▸ Task description: From the data, return each line holding the word "will".

____ Records for the exercise

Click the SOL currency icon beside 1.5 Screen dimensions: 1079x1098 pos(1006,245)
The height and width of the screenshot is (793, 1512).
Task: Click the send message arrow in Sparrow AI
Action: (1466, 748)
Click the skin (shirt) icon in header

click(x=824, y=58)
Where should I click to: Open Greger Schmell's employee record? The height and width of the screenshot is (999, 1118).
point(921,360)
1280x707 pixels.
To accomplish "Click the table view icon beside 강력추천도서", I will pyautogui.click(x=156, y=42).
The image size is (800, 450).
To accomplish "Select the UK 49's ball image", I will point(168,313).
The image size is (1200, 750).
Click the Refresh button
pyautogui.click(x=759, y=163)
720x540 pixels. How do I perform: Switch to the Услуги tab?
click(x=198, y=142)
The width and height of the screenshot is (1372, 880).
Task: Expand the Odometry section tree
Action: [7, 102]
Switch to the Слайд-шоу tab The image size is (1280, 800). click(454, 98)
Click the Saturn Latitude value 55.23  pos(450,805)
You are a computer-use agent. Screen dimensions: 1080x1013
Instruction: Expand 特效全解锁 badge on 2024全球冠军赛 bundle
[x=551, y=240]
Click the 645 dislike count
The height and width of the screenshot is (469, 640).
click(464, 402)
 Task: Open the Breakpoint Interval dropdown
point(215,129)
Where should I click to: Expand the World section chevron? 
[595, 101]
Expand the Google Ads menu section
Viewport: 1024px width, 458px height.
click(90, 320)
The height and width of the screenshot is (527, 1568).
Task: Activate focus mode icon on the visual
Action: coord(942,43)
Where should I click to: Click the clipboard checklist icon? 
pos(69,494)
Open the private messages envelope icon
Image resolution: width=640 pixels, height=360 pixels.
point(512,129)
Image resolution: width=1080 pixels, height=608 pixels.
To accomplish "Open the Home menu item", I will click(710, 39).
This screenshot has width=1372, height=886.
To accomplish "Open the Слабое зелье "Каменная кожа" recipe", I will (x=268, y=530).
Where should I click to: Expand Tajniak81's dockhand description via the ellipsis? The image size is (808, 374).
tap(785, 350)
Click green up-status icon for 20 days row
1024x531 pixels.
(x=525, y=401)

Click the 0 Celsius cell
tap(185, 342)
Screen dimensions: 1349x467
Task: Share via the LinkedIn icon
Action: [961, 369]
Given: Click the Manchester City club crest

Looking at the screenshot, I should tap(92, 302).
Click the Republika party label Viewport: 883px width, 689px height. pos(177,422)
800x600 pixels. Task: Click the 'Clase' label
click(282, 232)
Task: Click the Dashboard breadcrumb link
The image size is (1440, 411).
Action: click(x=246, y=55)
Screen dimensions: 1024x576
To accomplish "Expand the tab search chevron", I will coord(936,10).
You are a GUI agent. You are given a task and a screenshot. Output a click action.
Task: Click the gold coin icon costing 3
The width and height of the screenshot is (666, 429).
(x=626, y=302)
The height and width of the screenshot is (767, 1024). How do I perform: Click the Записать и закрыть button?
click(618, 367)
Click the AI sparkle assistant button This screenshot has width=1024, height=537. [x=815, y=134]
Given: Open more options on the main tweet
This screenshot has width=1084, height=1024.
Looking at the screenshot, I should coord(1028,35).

________

▸ Problem solution:
To accomplish "Click the table view icon beside 강력추천도서", I will pyautogui.click(x=156, y=42).
To accomplish "Select the UK 49's ball image", I will point(168,313).
To accomplish "Open the Home menu item", I will click(710, 39).
To accomplish "Open the Слабое зелье "Каменная кожа" recipe", I will (x=268, y=530).
To accomplish "Expand the tab search chevron", I will coord(936,10).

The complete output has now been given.